Exercise set =
(1) In the text on balancing therapy work and motherhood, which two calendars does the writer use to track appointments?
(2) Carry on the text about balancing therapy work and motherhood, starting after its final sentence.

Exercise text =
-- Opening Marker --

Satisfaction… It is the satisfaction I receive when I am with my clients and the instant gratification I get when completing a task that has meaning to me as a therapist, and not just a mom, that allows me to help push away the shame and the guilt of being a working mama. Even during the times when I have to cancel clients because of a sick child (which is rare since I have a very supportive husband who splits our childcare responsibilities 50/50) I find shame and guilt creep in right before the phone call and then by the end of the call I am reassured because people understand that these things happen, and so I move on.
I have worked hard… and continue to work hard, on balance and self-care. I rely heavily on my husband and my friends. My husband and my friends allow me to laugh, cry, vent, sulk, smile, and most importantly normalize my fears and worries throughout all of my work and schooling. A must have career essential for any working mom is support. Support from your spouse, family, friends, mentor, or anyone who will give it to you. Support is a must.
My current schedule… can bring me to three different places in any given day. I balance by clustering appointments to my advantage based on time and place. This leads me to another career essential – a planner. I utilize an hourly notebook planner because of clients but I also add appointments and other events to that calendar. I also utilize my smartphone calendar. These two calendars hold every personal and work appointment, from clients and appointments to birthday parties and upcoming girl’s nights. Finding a way to organize your time is another must. I book shopping trips and girl’s nights out months in advance at times because sometime that is the closest available time. For me time I attempt the gym at least once per week, I have girls night typically once per month, I see my own therapist, and a chiropractor. The better I care for myself, the more balanced not only I am, but my family as well.

-- Closing Marker --

Entries shown =
-- Opening Marker --

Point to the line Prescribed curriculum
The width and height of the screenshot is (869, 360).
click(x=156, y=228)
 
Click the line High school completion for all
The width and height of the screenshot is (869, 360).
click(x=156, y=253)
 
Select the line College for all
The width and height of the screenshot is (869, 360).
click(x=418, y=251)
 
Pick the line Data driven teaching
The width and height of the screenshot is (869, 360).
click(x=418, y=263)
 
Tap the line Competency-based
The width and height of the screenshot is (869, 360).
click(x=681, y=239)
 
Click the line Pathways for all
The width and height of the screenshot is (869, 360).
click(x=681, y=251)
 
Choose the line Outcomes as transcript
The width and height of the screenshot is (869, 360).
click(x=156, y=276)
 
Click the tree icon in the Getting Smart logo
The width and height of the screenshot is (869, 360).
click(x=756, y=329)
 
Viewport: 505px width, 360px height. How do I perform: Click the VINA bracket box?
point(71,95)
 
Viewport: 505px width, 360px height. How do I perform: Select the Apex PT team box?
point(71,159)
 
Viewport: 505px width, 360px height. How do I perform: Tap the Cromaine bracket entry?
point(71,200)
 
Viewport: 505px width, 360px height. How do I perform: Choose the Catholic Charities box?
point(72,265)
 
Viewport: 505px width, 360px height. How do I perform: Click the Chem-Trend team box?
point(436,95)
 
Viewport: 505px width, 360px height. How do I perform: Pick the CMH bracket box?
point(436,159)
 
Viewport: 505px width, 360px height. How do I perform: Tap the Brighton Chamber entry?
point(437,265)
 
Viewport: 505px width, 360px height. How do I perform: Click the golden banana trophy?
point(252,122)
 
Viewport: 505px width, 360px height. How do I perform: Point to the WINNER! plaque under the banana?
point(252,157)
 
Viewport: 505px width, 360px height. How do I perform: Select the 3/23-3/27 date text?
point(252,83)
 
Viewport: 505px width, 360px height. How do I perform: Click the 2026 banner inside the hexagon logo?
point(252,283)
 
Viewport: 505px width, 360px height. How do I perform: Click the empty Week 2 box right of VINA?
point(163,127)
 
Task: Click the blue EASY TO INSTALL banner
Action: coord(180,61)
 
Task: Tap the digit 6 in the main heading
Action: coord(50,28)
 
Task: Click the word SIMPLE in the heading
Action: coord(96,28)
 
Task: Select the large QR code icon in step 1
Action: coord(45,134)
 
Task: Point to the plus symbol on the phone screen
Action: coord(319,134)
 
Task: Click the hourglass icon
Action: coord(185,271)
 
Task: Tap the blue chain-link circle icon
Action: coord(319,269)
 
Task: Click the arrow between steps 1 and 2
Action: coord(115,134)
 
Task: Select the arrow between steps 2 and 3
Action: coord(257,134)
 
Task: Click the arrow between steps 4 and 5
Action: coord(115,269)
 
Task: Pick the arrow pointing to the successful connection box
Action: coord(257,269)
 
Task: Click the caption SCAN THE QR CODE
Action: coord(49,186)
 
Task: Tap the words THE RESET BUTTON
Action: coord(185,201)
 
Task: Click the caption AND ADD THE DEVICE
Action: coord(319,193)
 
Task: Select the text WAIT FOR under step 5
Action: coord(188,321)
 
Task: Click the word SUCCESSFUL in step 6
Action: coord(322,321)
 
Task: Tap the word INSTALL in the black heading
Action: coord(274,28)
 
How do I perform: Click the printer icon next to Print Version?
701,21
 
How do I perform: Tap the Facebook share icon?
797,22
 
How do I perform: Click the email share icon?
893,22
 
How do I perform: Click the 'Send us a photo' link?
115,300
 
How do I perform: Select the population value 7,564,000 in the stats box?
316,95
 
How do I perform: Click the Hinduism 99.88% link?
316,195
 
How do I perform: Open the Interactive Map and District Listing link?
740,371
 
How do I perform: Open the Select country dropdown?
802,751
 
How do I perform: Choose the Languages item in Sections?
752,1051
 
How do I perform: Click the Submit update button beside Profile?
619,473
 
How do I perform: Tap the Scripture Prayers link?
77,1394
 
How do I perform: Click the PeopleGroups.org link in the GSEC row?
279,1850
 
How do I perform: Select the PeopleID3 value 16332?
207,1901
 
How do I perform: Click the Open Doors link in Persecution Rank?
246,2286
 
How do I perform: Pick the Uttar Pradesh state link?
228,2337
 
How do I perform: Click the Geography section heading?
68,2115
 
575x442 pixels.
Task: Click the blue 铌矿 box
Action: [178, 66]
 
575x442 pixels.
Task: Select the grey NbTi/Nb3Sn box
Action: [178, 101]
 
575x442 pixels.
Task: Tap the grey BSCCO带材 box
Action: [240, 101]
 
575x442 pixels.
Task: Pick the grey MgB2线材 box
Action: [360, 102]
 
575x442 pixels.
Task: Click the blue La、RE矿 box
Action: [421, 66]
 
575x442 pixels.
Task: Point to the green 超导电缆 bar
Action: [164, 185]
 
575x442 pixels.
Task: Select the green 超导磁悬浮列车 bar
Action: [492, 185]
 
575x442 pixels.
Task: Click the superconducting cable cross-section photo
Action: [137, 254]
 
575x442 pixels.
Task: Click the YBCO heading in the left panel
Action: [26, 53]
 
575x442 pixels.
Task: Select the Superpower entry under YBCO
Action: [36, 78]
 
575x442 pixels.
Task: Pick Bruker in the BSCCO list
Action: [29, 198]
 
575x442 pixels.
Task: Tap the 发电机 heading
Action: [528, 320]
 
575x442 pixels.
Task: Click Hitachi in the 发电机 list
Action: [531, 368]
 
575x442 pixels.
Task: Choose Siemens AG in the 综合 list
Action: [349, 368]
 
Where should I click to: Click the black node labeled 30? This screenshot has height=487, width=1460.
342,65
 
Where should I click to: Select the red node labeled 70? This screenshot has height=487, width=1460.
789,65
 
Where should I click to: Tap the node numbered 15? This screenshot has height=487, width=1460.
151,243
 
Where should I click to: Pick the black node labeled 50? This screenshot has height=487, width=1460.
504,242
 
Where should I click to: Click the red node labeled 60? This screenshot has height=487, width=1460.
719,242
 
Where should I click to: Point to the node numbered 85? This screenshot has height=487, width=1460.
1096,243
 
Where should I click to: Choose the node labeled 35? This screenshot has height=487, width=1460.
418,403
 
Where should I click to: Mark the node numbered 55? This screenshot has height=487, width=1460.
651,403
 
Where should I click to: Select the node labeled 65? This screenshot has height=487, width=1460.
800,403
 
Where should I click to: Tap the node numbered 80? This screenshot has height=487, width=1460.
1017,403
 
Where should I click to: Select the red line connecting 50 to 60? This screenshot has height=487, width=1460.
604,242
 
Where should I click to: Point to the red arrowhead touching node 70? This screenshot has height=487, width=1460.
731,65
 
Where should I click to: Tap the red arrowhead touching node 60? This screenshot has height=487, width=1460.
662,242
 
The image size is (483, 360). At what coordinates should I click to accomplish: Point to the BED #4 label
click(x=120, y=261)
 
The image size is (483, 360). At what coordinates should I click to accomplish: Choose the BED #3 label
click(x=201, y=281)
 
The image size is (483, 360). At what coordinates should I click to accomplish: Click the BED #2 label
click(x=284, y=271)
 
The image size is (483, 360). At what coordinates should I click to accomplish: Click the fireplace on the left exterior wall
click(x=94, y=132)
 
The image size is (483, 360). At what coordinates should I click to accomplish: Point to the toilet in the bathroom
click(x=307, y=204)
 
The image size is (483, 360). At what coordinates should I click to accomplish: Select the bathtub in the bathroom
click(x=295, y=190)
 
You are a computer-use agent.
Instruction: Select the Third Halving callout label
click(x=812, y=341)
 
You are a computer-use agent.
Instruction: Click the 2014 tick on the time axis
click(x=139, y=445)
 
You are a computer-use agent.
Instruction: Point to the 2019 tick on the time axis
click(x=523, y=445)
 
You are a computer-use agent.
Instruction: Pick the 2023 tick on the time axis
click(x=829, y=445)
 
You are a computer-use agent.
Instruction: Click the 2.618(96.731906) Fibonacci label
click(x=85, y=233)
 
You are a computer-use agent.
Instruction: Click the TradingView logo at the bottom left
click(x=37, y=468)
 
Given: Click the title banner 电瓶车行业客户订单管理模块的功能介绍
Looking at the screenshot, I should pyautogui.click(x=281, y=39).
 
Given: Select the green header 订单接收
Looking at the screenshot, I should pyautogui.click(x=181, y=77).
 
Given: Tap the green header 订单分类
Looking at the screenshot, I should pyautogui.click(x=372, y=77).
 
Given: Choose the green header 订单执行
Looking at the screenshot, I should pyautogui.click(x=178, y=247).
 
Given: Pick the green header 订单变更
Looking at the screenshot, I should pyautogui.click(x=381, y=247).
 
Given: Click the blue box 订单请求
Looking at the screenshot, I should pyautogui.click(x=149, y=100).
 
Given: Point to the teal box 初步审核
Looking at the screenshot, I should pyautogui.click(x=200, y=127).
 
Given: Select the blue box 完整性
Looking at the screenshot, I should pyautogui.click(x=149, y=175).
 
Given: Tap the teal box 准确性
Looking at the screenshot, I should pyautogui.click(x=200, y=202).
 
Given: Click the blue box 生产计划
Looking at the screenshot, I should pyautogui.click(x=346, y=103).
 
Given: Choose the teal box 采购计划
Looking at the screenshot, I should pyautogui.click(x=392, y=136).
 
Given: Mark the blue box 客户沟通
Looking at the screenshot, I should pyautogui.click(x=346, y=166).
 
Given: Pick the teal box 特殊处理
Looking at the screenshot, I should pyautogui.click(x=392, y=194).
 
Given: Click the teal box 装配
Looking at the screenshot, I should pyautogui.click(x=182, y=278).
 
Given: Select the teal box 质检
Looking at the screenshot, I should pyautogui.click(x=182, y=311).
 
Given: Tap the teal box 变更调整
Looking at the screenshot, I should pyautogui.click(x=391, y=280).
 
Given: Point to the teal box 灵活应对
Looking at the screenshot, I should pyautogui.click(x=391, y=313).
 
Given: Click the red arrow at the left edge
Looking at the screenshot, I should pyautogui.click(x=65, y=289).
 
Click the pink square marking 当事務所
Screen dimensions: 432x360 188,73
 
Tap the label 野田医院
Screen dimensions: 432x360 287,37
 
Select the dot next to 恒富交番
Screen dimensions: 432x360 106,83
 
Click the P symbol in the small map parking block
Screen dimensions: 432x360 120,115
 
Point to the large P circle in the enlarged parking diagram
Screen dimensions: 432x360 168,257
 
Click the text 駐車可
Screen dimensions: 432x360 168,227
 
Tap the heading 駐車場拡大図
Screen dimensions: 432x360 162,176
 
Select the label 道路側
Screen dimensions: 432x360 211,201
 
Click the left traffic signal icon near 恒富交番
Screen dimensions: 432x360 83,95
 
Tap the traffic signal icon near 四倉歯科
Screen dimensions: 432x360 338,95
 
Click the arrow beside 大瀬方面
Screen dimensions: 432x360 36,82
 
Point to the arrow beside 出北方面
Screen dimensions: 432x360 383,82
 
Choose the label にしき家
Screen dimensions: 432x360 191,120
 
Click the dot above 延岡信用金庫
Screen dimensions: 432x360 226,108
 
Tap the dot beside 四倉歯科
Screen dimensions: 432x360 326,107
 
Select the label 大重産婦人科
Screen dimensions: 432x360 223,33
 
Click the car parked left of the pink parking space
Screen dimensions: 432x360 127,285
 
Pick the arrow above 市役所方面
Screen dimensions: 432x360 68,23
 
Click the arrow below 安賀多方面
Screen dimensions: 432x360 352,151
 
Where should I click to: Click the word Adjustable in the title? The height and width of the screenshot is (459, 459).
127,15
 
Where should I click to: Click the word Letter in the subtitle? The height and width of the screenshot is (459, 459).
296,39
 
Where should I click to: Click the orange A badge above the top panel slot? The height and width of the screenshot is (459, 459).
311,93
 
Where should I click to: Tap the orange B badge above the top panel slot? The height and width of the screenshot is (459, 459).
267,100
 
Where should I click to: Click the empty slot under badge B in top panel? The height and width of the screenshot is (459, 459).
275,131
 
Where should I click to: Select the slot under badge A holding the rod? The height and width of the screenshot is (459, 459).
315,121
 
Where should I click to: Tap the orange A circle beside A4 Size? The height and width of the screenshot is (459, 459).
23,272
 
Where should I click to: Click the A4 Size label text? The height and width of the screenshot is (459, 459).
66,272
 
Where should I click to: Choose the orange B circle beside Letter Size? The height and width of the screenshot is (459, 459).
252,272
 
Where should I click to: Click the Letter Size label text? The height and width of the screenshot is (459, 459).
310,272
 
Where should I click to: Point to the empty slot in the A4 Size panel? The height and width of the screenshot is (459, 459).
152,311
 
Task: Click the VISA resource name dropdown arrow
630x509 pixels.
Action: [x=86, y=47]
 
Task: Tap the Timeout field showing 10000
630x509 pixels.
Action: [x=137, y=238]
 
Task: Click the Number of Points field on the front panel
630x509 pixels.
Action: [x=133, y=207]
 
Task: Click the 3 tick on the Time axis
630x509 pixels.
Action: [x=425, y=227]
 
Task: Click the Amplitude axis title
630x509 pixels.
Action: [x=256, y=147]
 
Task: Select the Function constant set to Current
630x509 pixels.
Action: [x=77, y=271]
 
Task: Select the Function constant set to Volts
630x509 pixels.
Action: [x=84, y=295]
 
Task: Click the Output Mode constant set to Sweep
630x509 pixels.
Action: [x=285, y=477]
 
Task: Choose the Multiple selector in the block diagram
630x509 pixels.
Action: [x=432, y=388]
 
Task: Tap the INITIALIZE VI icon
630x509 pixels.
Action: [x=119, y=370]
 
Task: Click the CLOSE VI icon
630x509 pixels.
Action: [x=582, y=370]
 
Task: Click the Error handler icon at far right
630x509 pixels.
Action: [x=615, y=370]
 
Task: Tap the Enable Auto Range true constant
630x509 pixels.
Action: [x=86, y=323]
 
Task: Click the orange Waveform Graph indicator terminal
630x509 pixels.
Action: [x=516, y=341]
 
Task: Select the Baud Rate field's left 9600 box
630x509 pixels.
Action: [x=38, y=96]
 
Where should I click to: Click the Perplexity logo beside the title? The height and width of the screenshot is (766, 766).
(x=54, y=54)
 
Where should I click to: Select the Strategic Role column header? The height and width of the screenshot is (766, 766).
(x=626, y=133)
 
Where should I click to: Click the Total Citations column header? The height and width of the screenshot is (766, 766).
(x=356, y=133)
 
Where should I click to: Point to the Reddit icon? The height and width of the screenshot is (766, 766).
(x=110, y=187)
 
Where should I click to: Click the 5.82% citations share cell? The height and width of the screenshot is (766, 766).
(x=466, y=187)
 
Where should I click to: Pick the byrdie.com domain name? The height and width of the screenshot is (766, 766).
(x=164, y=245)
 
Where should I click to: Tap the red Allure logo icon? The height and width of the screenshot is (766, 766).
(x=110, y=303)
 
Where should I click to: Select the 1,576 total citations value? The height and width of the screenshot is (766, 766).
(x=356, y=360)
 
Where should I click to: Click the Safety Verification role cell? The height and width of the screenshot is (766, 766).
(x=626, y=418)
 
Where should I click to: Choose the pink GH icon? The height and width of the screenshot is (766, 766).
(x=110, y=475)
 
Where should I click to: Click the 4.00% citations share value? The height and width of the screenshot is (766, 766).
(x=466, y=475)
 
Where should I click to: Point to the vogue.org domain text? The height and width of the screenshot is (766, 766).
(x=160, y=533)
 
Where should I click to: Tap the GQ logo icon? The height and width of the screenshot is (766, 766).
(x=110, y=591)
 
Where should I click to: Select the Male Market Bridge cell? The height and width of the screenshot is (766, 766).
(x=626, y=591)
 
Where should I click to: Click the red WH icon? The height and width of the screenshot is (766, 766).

-- Closing Marker --

Answers given =
(1) An hourly notebook planner and a smartphone calendar.

(2)
Family time…is very important in our home. We do everything together as often as we can. Our philosophy is they will be young for only a short time so absorb it, laugh at it, love it, and cherish it. Birthday parties, hikes, movies, swimming, sports of any kind, reading, gardening, community family fun, and anything we can get our hands on we’ll try. My organizational skills keep us organized for fun. Both my husband and I cover meals and meal planning. My husband, thankfully, does all the bills – after a year of unpaid internship I never wanted to know where we stood financially all I wanted to know was whether or not we could go out for ice cream! The essential must have for our family is teamwork. We want our children to know that we are a team in all that we do, whether we succeed or fail, whether we are standing by each other’s side or holding one another accountable, in the end we will always be a team.
My words of wisdom… for all the working mama’s out there is to do your best and be easy on yourself. We are our own worst critic. Many times there is nobody actually judging us for what we fear they are judging us for, but rather our worry is what brings us unhappiness. Do your best, be kind, smile, let others help, take care of yourself physically/mentally/emotionally, cry when you need, laugh even more, and enjoy all that life has to offer.